:: EXTRACTED INFORMATION ::

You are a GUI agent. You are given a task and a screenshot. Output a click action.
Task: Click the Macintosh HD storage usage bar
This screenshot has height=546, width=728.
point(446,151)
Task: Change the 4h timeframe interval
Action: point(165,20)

:: STATED EXERCISE ::
Replace "GUI agent" with "interface agent" throughout the items above, and give them again with nothing else changed.

:: PROBLEM SOLUTION ::
You are a interface agent. You are given a task and a screenshot. Output a click action.
Task: Click the Macintosh HD storage usage bar
This screenshot has height=546, width=728.
point(446,151)
Task: Change the 4h timeframe interval
Action: point(165,20)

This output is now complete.